Passage to read:
◇ ◇ ◇ ◇ ◇ ◇ ◇

It's time to come out of the beehive closet. See this guy?
That's my great-grandpa (a few more greats, actually.) It's true, I'm a Mormon.
I've been watching The Mormons, the PBS documentary on my religion. I've liked the doc and enjoyed seeing an ancestor I admire being discussed and featured. The documentary has been an interesting journey; it's always interesting being a Mormon.
People are always telling you what you believe if you are LDS. It's not the church or church leadership, but people who don't know the first thing about your religion. People find out you're Mormon and they often decide to tell you what you believe.
Take the lady at the convenience store in Tampa, Florida.
She asked for my ID as I tried to pay for my gas on the way to Busch Gardens.
"Utah, huh?" She sniffed. Wait for it, the six million dollar question, "How many wives does your husband have."
"One," I responded, "Just me."
"But how many does your dad have?"
"One," I smiled, "Just my mom. Actually, Mormons don't practice polygamy anymore."
"Yes, they do, " She said.
"No, we don't," I responded.
"Yes, you DO," She insisted.
"No, we don't, and we haven't for more than a hundred years."
"Yes, you do." She said.

◇ ◇ ◇ ◇ ◇ ◇ ◇

Raw data:
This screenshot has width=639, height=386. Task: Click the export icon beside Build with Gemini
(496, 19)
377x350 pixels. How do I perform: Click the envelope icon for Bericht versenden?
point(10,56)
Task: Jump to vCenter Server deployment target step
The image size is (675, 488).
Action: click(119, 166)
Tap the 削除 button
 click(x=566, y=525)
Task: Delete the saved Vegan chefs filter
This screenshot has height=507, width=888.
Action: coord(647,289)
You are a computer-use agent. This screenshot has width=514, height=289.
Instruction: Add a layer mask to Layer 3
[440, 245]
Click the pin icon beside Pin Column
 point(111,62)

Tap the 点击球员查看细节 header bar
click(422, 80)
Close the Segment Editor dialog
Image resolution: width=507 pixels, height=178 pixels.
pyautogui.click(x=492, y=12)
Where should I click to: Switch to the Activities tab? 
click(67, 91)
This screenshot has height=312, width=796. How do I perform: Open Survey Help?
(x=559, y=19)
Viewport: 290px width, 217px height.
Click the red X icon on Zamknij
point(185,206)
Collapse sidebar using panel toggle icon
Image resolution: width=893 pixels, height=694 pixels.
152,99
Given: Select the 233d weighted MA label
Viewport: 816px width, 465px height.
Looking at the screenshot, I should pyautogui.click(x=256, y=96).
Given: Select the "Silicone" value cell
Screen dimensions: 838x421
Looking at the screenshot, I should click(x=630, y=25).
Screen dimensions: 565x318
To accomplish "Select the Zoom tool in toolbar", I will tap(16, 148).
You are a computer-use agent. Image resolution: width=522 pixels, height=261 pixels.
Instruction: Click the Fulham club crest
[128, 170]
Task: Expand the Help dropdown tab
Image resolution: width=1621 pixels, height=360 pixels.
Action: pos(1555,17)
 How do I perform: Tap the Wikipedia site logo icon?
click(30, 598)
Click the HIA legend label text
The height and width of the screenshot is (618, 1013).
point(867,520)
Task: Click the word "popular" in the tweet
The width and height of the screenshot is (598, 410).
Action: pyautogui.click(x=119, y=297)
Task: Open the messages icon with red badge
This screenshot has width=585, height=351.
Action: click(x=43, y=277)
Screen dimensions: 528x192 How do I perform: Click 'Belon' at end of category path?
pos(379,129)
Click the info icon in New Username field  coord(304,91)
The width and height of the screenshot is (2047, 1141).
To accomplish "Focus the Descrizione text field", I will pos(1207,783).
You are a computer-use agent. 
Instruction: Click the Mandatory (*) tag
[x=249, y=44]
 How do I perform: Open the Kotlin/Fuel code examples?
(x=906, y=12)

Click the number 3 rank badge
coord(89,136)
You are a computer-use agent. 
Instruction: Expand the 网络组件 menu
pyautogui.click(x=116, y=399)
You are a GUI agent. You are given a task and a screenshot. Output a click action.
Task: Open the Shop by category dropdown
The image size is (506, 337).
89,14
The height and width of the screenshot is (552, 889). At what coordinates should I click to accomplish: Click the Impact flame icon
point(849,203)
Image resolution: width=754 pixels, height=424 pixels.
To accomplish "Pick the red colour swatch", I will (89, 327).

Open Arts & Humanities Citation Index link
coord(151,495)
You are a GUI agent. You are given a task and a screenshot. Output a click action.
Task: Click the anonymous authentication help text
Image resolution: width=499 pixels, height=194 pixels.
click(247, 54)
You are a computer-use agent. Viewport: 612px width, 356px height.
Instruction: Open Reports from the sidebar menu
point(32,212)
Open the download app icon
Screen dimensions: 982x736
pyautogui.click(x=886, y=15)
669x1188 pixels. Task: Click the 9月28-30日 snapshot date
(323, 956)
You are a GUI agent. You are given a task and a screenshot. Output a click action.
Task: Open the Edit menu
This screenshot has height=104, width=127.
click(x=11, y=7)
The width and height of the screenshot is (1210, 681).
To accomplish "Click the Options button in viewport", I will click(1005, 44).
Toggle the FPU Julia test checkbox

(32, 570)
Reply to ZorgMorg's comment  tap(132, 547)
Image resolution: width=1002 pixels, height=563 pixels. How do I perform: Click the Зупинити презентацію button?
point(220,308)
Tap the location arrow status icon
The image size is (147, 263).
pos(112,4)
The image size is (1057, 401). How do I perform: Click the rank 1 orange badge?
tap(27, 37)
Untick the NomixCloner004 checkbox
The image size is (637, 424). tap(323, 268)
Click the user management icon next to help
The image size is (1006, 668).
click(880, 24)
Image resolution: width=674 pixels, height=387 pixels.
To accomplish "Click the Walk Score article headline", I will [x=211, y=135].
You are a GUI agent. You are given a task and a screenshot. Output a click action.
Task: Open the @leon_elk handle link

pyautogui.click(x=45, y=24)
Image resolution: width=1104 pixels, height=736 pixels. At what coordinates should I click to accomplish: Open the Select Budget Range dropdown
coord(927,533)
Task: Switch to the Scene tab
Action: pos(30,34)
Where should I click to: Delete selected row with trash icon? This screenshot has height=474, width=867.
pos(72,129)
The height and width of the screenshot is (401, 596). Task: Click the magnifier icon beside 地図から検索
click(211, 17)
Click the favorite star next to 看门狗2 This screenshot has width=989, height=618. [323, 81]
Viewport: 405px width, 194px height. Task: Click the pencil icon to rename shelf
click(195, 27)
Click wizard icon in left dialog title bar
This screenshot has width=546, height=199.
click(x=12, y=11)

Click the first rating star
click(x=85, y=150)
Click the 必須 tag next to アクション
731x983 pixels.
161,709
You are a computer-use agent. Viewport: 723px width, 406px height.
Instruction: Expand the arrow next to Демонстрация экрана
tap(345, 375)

◇ ◇ ◇ ◇ ◇ ◇ ◇

Aim 1: Retype the piece about being a Mormon, everything from "I've been watching" down to "being a Mormon.".
Aim 2: Pick up the piece about being a Mormon right after its final line, and keep writing it.

Final answer 1:
I've been watching The Mormons, the PBS documentary on my religion. I've liked the doc and enjoyed seeing an ancestor I admire being discussed and featured. The documentary has been an interesting journey; it's always interesting being a Mormon.

Final answer 2:
I explained that you get kicked out if you decide you're going to take another wife. She still didn't believe me. We had to agree to disagree (I'm still right.)
I was traveling for business a few months ago and someone asked me where I was from. "Utah," I said.
"Wow, Utah huh? What's it like living with those Mormons?"
"It's great, I am one," I answered.
That took her aback. I guess she was expecting someone in a pinafore and a severe bun; someone who looked like an extra from Little House on the Prairie, not a hot mama in wide leg pants and killer heels.
Most people who find out you're Mormon are very polite. They might ask a couple standard questions, like is it true you don't drink alcohol or coffee? (yes.)
If you're back east you're more likely to get the polygamy question.
If you're in the south, you're more likely to get doctrinal challenges issued to you in the grocery store. That's right, people tell you that you aren't a Christian at the Publix, even though the official name of our church is The Church of Jesus Christ of Latter-day Saints. Yup, right there in our name, "Christ". But thanks, random church lady from Mississippi, for telling me that I'm not Christian. Is there anything else I should know about what I believe?
For the most part, we Mormons don't mind being asked those kinds of questions. We aren't offended. I remember a friend who I had known for a few years asking me some deep questions that he feared would challenge my faith. I assured him that if my faith could be shaken because he asked a question, well then, I didn't have much faith at all.
It's the crazy things people hear and pass along that are the most amusing and most infuriating. ~J was just in New York. A guy she'd known for YEARS asked her if it was true that Mormon men were allowed to beat their wives once a month. She said, quite forcefully, "What do you think?" In telling me the story I said, "Yes, it's true, but only in months with no "r," which makes for a long summer. It's almost May--watch out!"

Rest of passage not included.